U.S. Navy Awards $1M to UMES Researcher to Tackle Biofilm Issue

By Daniela Prizont-Cado.

PRINCESS ANNE, Md.– The U.S. Navy awarded a $1 million grant to a researcher at the University of Maryland Eastern Shore to tackle one of their most costly problems––biofilm formation, or what’s known as ‘fouling.’

The ‘U.S. Navy Minority Serving Institution Grant’ was given to Dr. Victoria Volkis, a professor of chemistry and the director of UMES’ Master of Science program, and students from underrepresented minorities in STEM, to find a solution to the biofilm formation that’s often seen at the bottom of ships.

Biofilm essentially is when microorganisms like bacteria, attach to a surface in a moist environment and begin to reproduce a sticky-like substance.
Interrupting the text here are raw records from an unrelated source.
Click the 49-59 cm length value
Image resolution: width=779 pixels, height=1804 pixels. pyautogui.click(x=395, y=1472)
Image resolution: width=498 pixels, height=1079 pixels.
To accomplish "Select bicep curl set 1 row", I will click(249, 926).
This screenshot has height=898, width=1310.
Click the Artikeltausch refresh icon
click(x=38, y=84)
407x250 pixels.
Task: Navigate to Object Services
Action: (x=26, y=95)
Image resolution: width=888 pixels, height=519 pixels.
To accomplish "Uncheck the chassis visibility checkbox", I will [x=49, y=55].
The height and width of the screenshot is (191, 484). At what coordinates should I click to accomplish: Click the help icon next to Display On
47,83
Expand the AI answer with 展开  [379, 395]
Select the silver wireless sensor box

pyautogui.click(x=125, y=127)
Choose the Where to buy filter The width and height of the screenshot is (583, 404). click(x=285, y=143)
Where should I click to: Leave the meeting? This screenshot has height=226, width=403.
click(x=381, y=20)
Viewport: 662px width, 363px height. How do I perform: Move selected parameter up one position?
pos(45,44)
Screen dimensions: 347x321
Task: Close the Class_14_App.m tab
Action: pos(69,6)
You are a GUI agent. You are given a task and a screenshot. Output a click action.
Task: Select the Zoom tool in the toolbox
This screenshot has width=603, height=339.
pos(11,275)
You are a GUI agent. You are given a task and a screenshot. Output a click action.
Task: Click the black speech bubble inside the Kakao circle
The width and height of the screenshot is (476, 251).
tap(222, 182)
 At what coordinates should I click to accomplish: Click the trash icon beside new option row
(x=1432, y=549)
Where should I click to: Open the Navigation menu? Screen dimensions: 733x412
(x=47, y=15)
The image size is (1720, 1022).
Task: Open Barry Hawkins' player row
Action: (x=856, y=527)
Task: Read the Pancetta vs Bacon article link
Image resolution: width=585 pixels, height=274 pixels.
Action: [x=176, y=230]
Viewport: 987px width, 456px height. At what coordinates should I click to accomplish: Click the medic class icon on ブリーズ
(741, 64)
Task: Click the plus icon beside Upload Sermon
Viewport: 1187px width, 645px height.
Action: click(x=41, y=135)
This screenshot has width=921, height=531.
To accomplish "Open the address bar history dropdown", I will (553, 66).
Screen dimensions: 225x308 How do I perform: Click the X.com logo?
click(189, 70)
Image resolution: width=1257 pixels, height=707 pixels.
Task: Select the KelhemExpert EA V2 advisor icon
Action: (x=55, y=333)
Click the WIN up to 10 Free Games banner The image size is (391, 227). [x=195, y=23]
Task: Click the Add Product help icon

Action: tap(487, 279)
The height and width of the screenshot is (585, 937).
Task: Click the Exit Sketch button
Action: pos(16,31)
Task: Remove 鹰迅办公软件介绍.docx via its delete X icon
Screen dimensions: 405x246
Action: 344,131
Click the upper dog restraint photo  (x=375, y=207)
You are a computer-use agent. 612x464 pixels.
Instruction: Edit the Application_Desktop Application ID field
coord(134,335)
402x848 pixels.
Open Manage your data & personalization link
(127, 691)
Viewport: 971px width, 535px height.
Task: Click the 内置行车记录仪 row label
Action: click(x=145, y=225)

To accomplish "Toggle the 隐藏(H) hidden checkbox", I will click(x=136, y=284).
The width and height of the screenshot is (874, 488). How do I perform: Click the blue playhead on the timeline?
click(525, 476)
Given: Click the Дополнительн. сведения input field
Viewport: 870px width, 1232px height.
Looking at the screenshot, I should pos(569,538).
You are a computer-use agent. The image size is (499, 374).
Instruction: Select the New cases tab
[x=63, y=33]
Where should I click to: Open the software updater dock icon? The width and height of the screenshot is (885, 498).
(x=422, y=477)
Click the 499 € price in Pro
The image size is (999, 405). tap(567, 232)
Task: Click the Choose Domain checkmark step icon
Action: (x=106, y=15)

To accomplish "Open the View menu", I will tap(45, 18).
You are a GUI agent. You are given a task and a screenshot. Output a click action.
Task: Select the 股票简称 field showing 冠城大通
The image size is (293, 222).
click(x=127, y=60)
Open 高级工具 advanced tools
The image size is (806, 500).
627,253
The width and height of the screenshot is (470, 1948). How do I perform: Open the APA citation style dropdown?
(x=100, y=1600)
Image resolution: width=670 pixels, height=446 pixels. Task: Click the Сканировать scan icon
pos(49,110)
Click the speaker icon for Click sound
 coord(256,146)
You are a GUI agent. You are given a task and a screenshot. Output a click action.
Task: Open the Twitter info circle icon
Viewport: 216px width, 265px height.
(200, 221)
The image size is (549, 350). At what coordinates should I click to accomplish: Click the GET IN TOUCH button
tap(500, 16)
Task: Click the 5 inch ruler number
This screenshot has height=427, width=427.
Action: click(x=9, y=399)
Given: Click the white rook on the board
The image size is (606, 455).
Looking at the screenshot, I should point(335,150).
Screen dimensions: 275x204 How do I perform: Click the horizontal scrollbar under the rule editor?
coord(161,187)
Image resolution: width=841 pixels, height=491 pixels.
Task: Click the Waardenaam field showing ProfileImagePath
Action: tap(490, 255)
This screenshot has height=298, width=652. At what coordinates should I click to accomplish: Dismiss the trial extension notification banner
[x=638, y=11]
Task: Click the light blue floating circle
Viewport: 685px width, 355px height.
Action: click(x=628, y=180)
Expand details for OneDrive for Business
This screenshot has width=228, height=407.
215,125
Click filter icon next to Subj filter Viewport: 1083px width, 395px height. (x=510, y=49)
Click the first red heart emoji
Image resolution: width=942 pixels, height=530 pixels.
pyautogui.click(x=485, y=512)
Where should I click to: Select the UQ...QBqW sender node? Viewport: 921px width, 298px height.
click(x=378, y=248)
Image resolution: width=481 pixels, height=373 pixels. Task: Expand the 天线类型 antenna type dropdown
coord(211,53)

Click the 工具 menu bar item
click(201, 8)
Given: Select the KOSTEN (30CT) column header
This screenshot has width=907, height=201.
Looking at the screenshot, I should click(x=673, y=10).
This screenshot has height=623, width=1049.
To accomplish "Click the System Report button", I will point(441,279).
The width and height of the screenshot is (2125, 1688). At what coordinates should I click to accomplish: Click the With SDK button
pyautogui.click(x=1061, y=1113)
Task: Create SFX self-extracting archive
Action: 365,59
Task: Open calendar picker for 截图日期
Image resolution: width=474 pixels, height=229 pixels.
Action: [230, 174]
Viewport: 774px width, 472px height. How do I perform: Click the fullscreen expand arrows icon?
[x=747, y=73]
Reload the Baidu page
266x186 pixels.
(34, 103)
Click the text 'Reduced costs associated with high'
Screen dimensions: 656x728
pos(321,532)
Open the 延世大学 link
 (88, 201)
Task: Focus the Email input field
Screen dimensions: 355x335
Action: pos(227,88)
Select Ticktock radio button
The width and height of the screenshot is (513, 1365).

“The damage is more than just the boat, and if you think about the cost of this damage, it’s not just the cost of scrapping down and clean[ing] and repair[ing] the boat but also the more this boat will agglomerate, the more its coal will coercively damage it, and the more fuel this boat or ship will consume,” Dr. Volkis explained.

According to Dr. Volkis, these damages are roughly millions of dollars a year– not including permanent damages. She said biofilm also poses an environmental threat as it could kill many sea animals (such as fish, crabs and oysters), and in turn, be toxic to those who unknowingly consume it.